Diğer Avrupa ülkelerinde Müslüman nüfus oranının daha fazla olduğunu belirten Wilders, yaşanan akının “çok büyük değişimlere neden olduğunu” belirterek sokaklarda kadınların ve eşcinsellerin taciz edildiğine ve Şeriat mahkemelerinin artışına dikkat çekti.
GÖÇÜ DURDURMAMIZ LAZIM
Wilders, Müslüman ülkelerden yaşanan büyük göçün durdurulması gerektiğini, bunun göç eden insanlar kötü olduğu için değil ancak Hıristiyan ve Yahudi değerleri üzerine kurulu kültürel miras ve toplumlarının İslam’dan daha üstün olmasını gösterdi. Wilders, “Eğer yanlış yönlendirilen politik doğru sebepler nedeniyle göçün önüne geçemezsek Avrupa’yı kaybederiz” dedi.
PVV partisini altı yıl önce kuran Wilders, Özgürlük ve Demokrasi Partisi’ni (VVD) Türkiye’nin AB üyeliğine destek verdiği gerekçesiyle terk etti. İsrail’in sözünü esirgemeyen destekçisi olan Wilders, İsrail-Filistin çatışmasını bölgesel olmaktan çok ideolojik olarak tanımladı.

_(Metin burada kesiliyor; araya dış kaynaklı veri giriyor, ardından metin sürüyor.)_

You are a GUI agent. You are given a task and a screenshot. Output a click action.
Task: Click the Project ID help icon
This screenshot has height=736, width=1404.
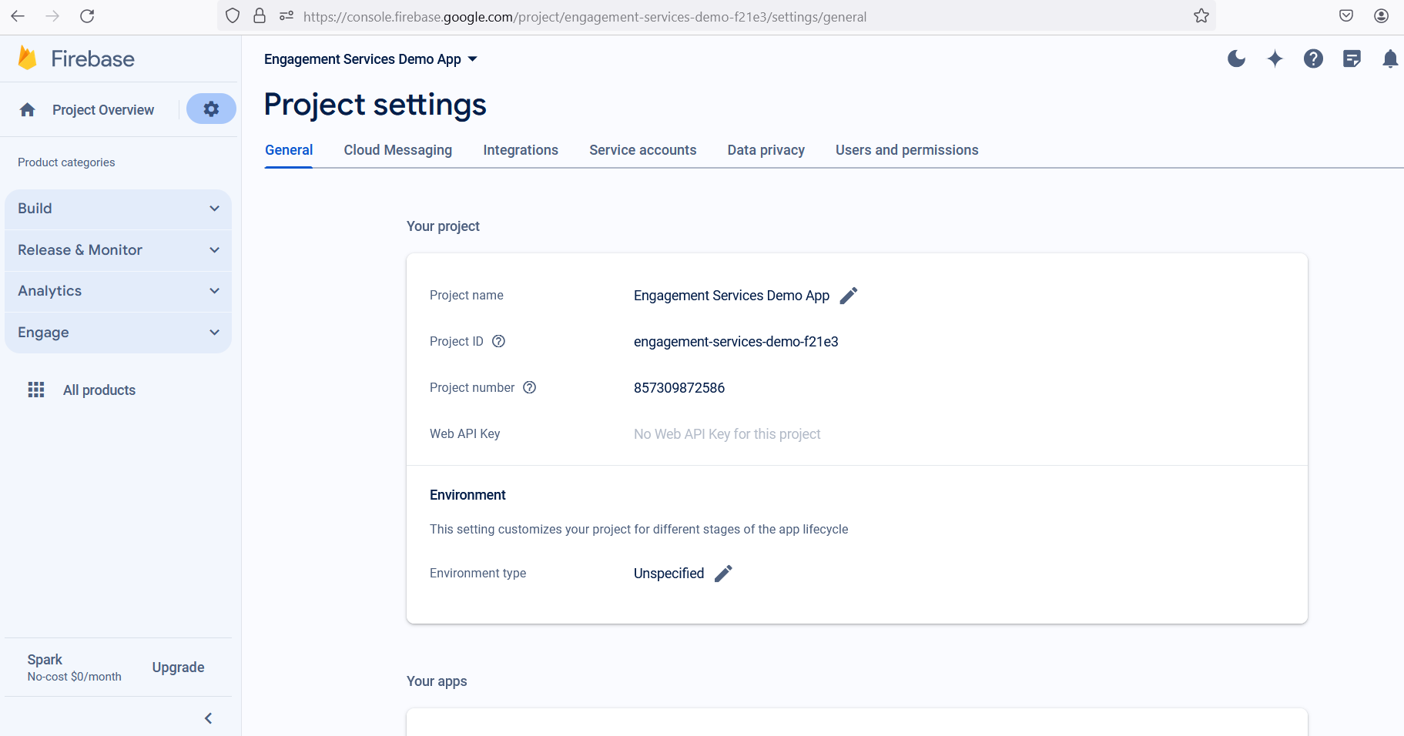point(498,342)
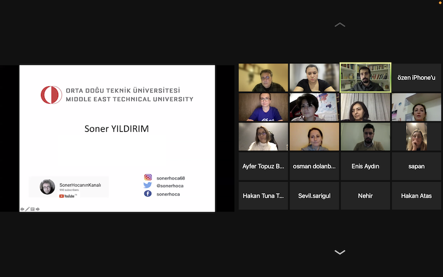Click the previous slide arrow icon
The width and height of the screenshot is (443, 277).
tap(22, 209)
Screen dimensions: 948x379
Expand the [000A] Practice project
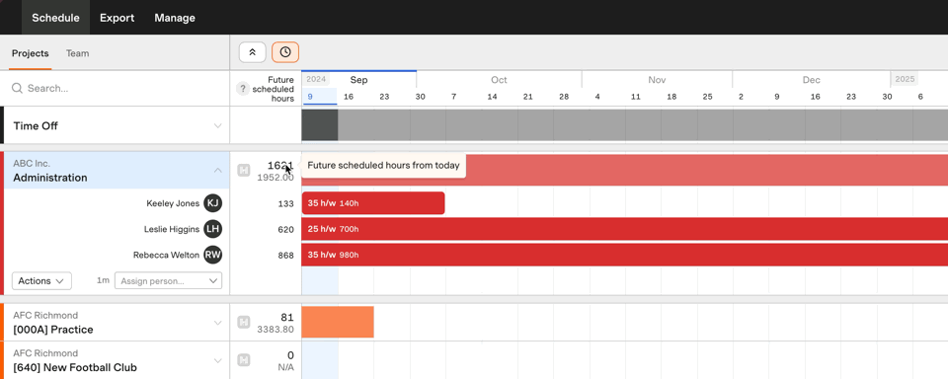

“Eğer İsrail Batı Şeria’yı Filistin’e vermeyi kabul ederse, bu barış getirmez. Bunun ardından Filistinliler için bir sonraki basamak, sırayla Aşkelon, Aşdod, Hayfa ve Kudüs’ü ele geçirilmek istenen diğer yerleşimler olarak istemek” dedi.
Wilders, her zaman Batı’da yaşayan anne babaların rahat uyuduklarını söylüyorum, ancak İsrail’de anne babalar geceleri ayakta duruyor çünkü çocukları cihatla savaşıyor” dedi. Sağcı politikacı sözlerini, “Bizim kavgamızda mücadele ediyorsunuz, İsrail’den sonra ise sıra bizde” dedi.